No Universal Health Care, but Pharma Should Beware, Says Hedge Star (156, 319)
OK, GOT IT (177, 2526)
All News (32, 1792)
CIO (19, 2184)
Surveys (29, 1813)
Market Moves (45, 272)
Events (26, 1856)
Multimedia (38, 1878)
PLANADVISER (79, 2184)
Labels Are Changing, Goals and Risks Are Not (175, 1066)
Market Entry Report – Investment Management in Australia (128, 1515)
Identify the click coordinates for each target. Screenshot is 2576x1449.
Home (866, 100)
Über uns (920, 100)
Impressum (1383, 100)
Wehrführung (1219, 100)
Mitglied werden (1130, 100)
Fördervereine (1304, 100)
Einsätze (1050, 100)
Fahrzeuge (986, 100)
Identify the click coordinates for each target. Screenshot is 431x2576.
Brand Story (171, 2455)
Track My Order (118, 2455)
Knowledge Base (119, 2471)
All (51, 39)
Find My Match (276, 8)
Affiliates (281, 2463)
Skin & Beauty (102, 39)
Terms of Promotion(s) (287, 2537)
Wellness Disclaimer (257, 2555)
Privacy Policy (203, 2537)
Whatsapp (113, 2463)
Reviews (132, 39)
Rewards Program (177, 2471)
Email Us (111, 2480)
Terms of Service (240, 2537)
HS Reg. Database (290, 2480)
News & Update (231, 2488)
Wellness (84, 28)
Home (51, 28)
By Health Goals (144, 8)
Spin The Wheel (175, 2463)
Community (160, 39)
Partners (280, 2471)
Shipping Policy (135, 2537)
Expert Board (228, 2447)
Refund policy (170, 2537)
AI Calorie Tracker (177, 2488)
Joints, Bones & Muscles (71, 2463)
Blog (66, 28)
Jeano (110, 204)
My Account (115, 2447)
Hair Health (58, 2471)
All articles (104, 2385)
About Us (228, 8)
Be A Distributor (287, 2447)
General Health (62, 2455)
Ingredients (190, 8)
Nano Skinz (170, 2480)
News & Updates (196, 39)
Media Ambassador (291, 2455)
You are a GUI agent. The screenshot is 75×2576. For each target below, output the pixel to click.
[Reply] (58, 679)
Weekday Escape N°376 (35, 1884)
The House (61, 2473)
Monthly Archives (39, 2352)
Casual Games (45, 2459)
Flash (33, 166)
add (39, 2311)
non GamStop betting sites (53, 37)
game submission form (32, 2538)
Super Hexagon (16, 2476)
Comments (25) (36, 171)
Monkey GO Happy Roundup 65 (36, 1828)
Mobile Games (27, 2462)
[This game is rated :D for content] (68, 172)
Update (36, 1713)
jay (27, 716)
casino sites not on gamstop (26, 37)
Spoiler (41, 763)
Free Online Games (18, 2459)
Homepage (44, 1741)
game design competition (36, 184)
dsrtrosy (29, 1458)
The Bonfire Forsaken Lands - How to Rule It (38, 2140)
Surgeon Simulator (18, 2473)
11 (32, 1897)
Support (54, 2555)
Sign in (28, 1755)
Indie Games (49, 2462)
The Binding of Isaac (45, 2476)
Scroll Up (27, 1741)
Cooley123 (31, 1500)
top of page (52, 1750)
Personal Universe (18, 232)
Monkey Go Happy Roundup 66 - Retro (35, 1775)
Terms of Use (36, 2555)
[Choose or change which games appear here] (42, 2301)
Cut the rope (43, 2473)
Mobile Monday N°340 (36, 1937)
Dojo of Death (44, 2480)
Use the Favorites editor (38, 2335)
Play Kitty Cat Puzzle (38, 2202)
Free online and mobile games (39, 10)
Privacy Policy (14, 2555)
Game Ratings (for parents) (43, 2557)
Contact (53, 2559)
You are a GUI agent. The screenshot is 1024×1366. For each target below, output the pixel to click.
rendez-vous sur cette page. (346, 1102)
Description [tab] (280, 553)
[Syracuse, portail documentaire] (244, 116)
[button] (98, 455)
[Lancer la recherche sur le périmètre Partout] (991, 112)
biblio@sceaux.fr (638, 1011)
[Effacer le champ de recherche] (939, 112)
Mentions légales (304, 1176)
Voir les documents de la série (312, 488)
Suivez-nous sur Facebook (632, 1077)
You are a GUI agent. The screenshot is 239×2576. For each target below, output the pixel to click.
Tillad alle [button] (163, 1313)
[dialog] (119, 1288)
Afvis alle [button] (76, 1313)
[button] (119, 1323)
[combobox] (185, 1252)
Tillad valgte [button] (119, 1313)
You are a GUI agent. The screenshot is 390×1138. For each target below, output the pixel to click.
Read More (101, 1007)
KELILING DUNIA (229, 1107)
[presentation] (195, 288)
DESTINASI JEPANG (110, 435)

· · · ·

All of the data above needs to be written out again, exactly.

No Universal Health Care, but Pharma Should Beware, Says Hedge Star (156, 319)
OK, GOT IT (177, 2526)
All News (32, 1792)
CIO (19, 2184)
Surveys (29, 1813)
Market Moves (45, 272)
Events (26, 1856)
Multimedia (38, 1878)
PLANADVISER (79, 2184)
Labels Are Changing, Goals and Risks Are Not (175, 1066)
Market Entry Report – Investment Management in Australia (128, 1515)
Identify the click coordinates for each target. Screenshot is 2576x1449.
Home (866, 100)
Über uns (920, 100)
Impressum (1383, 100)
Wehrführung (1219, 100)
Mitglied werden (1130, 100)
Fördervereine (1304, 100)
Einsätze (1050, 100)
Fahrzeuge (986, 100)
Identify the click coordinates for each target. Screenshot is 431x2576.
Brand Story (171, 2455)
Track My Order (118, 2455)
Knowledge Base (119, 2471)
All (51, 39)
Find My Match (276, 8)
Affiliates (281, 2463)
Skin & Beauty (102, 39)
Terms of Promotion(s) (287, 2537)
Wellness Disclaimer (257, 2555)
Privacy Policy (203, 2537)
Whatsapp (113, 2463)
Reviews (132, 39)
Rewards Program (177, 2471)
Email Us (111, 2480)
Terms of Service (240, 2537)
HS Reg. Database (290, 2480)
News & Update (231, 2488)
Wellness (84, 28)
Home (51, 28)
By Health Goals (144, 8)
Spin The Wheel (175, 2463)
Community (160, 39)
Partners (280, 2471)
Shipping Policy (135, 2537)
Expert Board (228, 2447)
Refund policy (170, 2537)
AI Calorie Tracker (177, 2488)
Joints, Bones & Muscles (71, 2463)
Blog (66, 28)
Jeano (110, 204)
My Account (115, 2447)
Hair Health (58, 2471)
All articles (104, 2385)
About Us (228, 8)
Be A Distributor (287, 2447)
General Health (62, 2455)
Ingredients (190, 8)
Nano Skinz (170, 2480)
News & Updates (196, 39)
Media Ambassador (291, 2455)
You are a GUI agent. The screenshot is 75×2576. For each target below, output the pixel to click.
[Reply] (58, 679)
Weekday Escape N°376 (35, 1884)
The House (61, 2473)
Monthly Archives (39, 2352)
Casual Games (45, 2459)
Flash (33, 166)
add (39, 2311)
non GamStop betting sites (53, 37)
game submission form (32, 2538)
Super Hexagon (16, 2476)
Comments (25) (36, 171)
Monkey GO Happy Roundup 65 (36, 1828)
Mobile Games (27, 2462)
[This game is rated :D for content] (68, 172)
Update (36, 1713)
jay (27, 716)
casino sites not on gamstop (26, 37)
Spoiler (41, 763)
Free Online Games (18, 2459)
Homepage (44, 1741)
game design competition (36, 184)
dsrtrosy (29, 1458)
The Bonfire Forsaken Lands - How to Rule It (38, 2140)
Surgeon Simulator (18, 2473)
11 (32, 1897)
Support (54, 2555)
Sign in (28, 1755)
Indie Games (49, 2462)
The Binding of Isaac (45, 2476)
Scroll Up (27, 1741)
Cooley123 (31, 1500)
top of page (52, 1750)
Personal Universe (18, 232)
Monkey Go Happy Roundup 66 - Retro (35, 1775)
Terms of Use (36, 2555)
[Choose or change which games appear here] (42, 2301)
Cut the rope (43, 2473)
Mobile Monday N°340 (36, 1937)
Dojo of Death (44, 2480)
Use the Favorites editor (38, 2335)
Play Kitty Cat Puzzle (38, 2202)
Free online and mobile games (39, 10)
Privacy Policy (14, 2555)
Game Ratings (for parents) (43, 2557)
Contact (53, 2559)
You are a GUI agent. The screenshot is 1024×1366. For each target below, output the pixel to click.
rendez-vous sur cette page. (346, 1102)
Description [tab] (280, 553)
[Syracuse, portail documentaire] (244, 116)
[button] (98, 455)
[Lancer la recherche sur le périmètre Partout] (991, 112)
biblio@sceaux.fr (638, 1011)
[Effacer le champ de recherche] (939, 112)
Mentions légales (304, 1176)
Voir les documents de la série (312, 488)
Suivez-nous sur Facebook (632, 1077)
You are a GUI agent. The screenshot is 239×2576. For each target below, output the pixel to click.
Tillad alle [button] (163, 1313)
[dialog] (119, 1288)
Afvis alle [button] (76, 1313)
[button] (119, 1323)
[combobox] (185, 1252)
Tillad valgte [button] (119, 1313)
You are a GUI agent. The screenshot is 390×1138. For each target below, output the pixel to click.
Read More (101, 1007)
KELILING DUNIA (229, 1107)
[presentation] (195, 288)
DESTINASI JEPANG (110, 435)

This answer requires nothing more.